Observing Satellites

In 2001, I took up satellite watching after discovering an amazing website, Heavens Above.

On that website, you get predictions of passes of a large number of visible satellites, from the huge International Space Station and other bright satellites, such as the Hubble Space Telescope, through to barely visible obscure satellites, spent rockets and debris. There are also predictions for the spectacular Iridium flares (see below).

I go out to watch the satellites with:

• A print out of the night's pass predictions and a sky chart (from the Heavens Above website),
• A compass,
• A small torch (with the light lens covered with red cellophane) to read the predictions and to watch the time,
• A fairly accurate digital clock with seconds.
• A pair of 10 x 50 mm binoculars (lower magnification will do)
• A pen to tick off the satellites and to write down comments.

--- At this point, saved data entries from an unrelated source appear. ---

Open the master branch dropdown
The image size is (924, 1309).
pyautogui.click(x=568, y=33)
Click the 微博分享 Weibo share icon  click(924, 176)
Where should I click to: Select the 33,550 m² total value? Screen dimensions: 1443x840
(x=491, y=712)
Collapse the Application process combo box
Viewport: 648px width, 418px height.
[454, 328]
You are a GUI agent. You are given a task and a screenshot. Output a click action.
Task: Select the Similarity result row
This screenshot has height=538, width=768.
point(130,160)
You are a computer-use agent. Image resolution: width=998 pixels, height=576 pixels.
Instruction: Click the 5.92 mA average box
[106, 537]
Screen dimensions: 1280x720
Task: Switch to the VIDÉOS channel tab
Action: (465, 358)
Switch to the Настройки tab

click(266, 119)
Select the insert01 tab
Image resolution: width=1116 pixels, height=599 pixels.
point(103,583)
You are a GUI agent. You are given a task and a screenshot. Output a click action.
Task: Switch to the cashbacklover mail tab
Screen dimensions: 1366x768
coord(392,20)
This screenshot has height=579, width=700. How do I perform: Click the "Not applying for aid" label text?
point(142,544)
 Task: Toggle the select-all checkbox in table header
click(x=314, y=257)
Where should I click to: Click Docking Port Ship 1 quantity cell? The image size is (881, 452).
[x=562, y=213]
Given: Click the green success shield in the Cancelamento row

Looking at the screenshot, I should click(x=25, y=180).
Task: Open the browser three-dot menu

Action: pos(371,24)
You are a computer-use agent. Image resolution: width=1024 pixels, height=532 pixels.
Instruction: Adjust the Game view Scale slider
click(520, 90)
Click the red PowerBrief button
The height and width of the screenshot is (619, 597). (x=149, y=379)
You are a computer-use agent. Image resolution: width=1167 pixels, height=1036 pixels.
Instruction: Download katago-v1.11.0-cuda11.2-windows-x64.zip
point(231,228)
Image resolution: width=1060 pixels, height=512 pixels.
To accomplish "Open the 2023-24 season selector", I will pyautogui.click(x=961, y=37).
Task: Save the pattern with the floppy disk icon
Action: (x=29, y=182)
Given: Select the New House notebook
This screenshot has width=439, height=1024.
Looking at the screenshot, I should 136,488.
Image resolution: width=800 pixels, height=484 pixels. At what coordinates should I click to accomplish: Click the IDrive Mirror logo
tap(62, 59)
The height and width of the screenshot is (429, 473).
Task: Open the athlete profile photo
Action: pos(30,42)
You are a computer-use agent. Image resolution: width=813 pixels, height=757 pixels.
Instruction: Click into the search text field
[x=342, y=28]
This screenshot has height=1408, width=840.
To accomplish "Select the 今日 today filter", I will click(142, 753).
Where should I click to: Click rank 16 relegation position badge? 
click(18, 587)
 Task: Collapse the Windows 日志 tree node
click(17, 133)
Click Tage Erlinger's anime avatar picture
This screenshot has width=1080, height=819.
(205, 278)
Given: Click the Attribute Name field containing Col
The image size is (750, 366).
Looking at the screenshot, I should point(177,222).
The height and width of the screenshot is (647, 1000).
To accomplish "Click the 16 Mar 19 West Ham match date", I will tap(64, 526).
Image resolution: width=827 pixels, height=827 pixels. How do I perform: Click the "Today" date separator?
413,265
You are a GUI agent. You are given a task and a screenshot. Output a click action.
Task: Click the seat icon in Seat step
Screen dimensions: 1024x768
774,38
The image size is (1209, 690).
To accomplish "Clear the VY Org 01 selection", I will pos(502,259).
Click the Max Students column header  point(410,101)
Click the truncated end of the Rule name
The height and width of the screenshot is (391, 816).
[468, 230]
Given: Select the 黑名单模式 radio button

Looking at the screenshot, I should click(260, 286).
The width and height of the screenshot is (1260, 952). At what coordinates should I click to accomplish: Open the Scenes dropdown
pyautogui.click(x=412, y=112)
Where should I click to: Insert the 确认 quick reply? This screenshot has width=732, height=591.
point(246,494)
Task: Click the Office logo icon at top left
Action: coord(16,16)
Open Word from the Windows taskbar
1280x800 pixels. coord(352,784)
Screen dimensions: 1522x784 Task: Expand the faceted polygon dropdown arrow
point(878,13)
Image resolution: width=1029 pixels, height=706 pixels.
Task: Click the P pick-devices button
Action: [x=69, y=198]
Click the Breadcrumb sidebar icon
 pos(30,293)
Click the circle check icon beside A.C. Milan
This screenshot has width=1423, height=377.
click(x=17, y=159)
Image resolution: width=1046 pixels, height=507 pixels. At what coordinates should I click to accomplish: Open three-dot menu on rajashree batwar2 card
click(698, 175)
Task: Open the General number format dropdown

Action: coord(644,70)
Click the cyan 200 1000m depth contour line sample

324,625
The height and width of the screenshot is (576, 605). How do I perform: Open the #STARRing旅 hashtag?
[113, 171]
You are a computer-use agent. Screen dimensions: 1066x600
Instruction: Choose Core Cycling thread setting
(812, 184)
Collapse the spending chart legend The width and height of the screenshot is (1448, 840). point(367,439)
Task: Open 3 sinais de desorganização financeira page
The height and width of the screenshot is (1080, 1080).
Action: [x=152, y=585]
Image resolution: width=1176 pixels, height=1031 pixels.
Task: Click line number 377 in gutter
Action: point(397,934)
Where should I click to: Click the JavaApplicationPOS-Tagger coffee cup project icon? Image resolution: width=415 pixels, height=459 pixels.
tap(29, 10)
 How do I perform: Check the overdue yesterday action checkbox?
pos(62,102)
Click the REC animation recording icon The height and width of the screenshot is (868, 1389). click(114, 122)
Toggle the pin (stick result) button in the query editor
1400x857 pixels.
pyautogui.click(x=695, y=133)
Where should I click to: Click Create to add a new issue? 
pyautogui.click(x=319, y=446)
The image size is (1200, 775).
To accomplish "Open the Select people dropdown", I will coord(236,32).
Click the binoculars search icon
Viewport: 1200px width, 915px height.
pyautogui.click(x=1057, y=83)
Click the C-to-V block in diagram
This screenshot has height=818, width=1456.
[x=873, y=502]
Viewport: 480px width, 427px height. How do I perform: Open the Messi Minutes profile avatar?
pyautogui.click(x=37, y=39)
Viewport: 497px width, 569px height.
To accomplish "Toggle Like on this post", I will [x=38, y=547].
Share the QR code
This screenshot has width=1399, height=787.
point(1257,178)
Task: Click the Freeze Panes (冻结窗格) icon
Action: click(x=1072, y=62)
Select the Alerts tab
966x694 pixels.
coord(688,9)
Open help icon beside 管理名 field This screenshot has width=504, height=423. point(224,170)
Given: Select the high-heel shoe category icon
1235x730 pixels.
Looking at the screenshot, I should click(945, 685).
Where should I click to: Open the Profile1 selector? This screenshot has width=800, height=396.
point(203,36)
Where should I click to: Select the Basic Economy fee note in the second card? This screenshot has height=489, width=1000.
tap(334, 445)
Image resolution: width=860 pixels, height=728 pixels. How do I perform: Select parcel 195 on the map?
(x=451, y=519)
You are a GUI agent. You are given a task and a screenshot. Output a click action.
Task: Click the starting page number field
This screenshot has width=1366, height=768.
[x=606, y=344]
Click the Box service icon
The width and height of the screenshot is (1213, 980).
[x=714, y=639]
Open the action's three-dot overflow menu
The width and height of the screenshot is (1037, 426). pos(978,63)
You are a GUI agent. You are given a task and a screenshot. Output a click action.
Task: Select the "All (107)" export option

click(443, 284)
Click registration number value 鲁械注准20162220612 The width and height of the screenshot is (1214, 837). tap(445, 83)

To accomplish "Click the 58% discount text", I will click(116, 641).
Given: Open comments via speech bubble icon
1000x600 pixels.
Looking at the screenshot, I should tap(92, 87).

Satellite watching can be frustrating. Cloudy skies, bright city and suburban lighting, and a full moon can spoil a night's viewing. Sometimes, you are just not quick enough and the satellite has gone before you fix on its position.

Many satellites that are on Heavens Above's prediction lists are visible to the naked eye, but binoculars come in handy for some of the fainter ones. You do not need a telescope and, in fact, satellites are moving far too quickly for you to track them with a telescope.

Find a comfortable safe spot, as far away from lighting as possible, and with a clear view of the night sky. Some back yards are not suitable and you may have to travel to another more appropriate place to obtain better viewing conditions. Allow your eyes a few minutes to become accustomed to the dark.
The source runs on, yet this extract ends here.